Rowe now campaigns throughout the U.S. educating folks about the skills gap—the ever-lowering number of people joining the “skilled” job market in America. The idea that a degree is better than a skill or trade has unfortunately led to a decline in aspirations to acquire said skills.
What may surprise you are the numbers. Unemployment was estimated in February this year to effect 7.5 million people. Yet, according to the Department of Labor, America currently has 5.6 million job openings.
Rowe would tell you, “the overall labor participation rate is very low, and the skills gap is wider than ever…most of those 5.6 million opportunities don’t require a diploma—they require a skill.” These jobs are hardly unattainable either—many will pay you to train for them, pay high above the median earnings and the majority aren’t even “dirty” jobs.

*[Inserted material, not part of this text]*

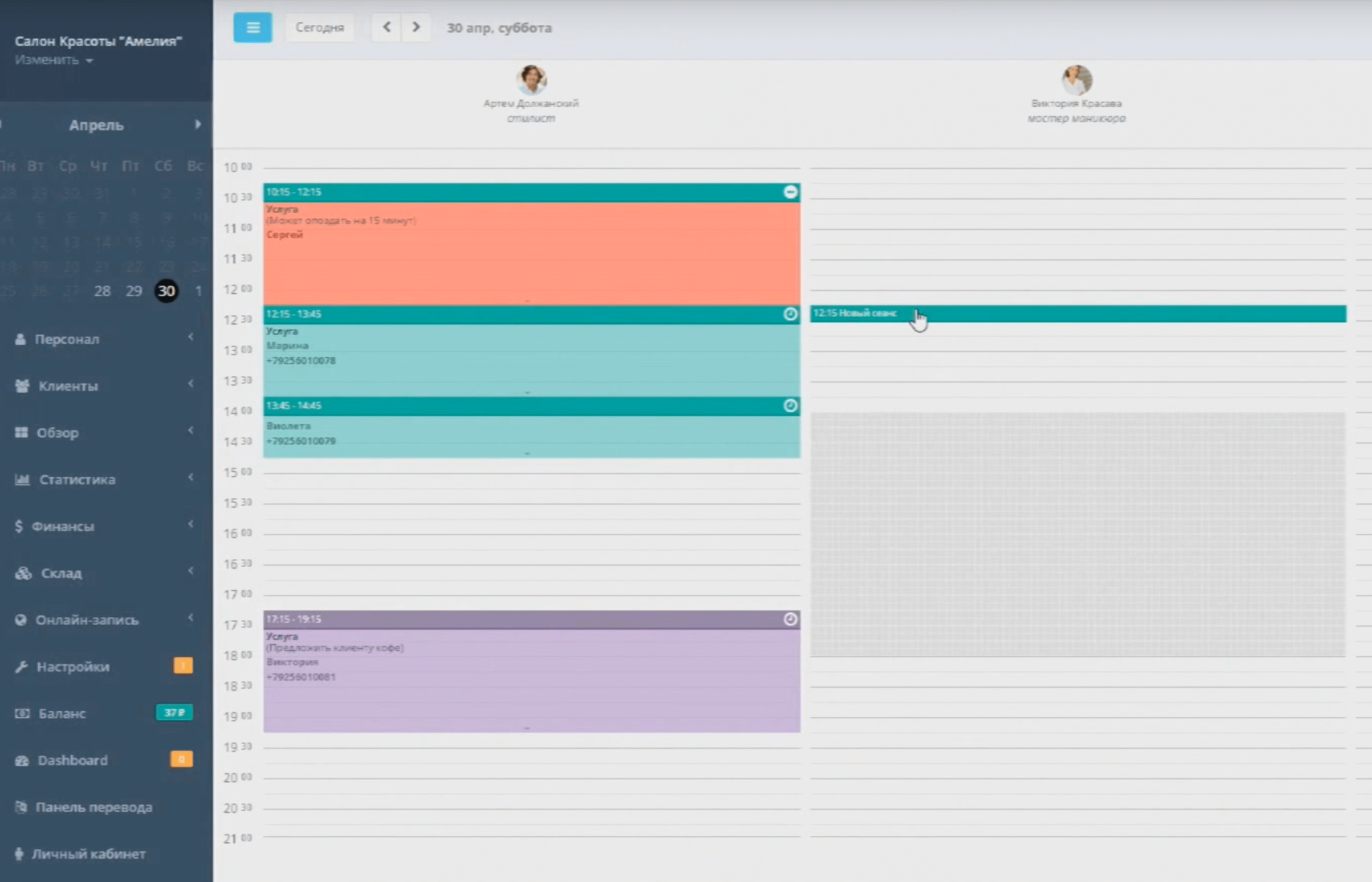1372x882 pixels.
Task: Click the Настройки wrench icon
Action: pyautogui.click(x=21, y=667)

Nothing against the higher education institutions like the one that is currently providing me the credentials for my future employment, but not all the statistics are heartening. Outstanding student debt accounts for $1.3 trillion, and many metrics will tell you that universities now offer a disproportionate number of degrees that are not catered to an existing position in the workforce.
You can pay for a degree, but there’s no job guarantee…
“As long as Americans remain addicted to affordable electricity, smooth roads, indoor plumbing and climate control, the opportunities in the skilled trades will never go away. They’ll never be outsourced. And those properly trained will always have the opportunity to expand their trade into a small business,” Rowe said.
The idea that hard work is not bad work speaks to the purpose of the American experiment; realizing some Seattle trash collectors make upwards of $100,000 speaks to our ignorance of these opportunities.
All this to say, maybe we shouldn’t overlook a huge sector of attainable opportunities in favor of an idealized system. America was founded on the idea that a “good job” is a job that pays the bills, not one adds to them.
As Adam Smith wrote, “It was not by gold or by silver, but by labor, that all the wealth of the world was originally purchased.”